The story of the triumph of modernism conventionally leaves out the battles that took place outside the limelight overshadowing the equally compelling lives of Latin American artists. They too, traveled to Paris and Spain during the first quarter of the 20th century and actively participated in this atmosphere before returning home to become lonely prophets of the new art. Like the Europeans, the Latin American artists returned to defend modernity, individuality and internationalism against the prevaling traditions of secular and religious authority and nationalism.

Pettoruti was thus among these young Latin Americans that ventured into the materialization of change. Born in 1892 to Italian immigrant parents, Pettorutti left Argentina at the age of eighteen to pursue an artistic education during the crucial years that spanned between 1913 and 1924. He spent time in Florence, Milan, Rome, Berlin and Paris before returning to Argentina. He collaborated with such figures as Juan Gris, Giacomo Balla, F.T. Marinetti and Giorgio de Chirico. After a short period of fascination with Futurism, Pettoruti embraced the cubist aesthetic, adding his own ideas of spatial dynamism and embedding it with a special focus on color and plastic form derived from his futuristic background and studies in Renaissance art.

Back home in Argentina, the local population was embracing European cultural models and an urban, modern and industrialized national identity emerged. Pettoruti soon became a leading spokesperson for the avant-garde promoting new ideas in painting, literature and museum practices. He introduced his cubist painting style while establishing a journal along with Xul Solar and Jorge Luis Borges that introduced this new art and writing to the Argentine public. Titled Martin Fierro after a classic gaucho poem of an outlaw that rebelled against society, the magazine served as a tool towards the rejection of tradition.

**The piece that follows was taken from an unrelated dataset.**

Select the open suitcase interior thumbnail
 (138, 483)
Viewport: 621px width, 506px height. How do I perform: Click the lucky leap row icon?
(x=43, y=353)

During the 30's and 40's Pettoruti held the title of Director of the Musem of Fine Arts of La Plata, a job that allowed him to continue the battle to gain acceptance in both European and Latin American Modernism. In his own artistic endeavor Pettoruti, clearly effected by Cubism, thoughtfully reinterpreted the style adding local and personal influences. He embraced the multiple perspectives and their dynamism in the composition. His still-lifes and La copa verde II (1933), clearly shows how the artist broke arrangements of glasses, bottles, tables and tablecloths into flat interlocking planes, creating a very particular rhythm that is further accentuated by the thoughtful use of color. Pettoruti's copas acquires a manneristic tension where balance appears among a small number of saturated colors, which is unique to the artist's style.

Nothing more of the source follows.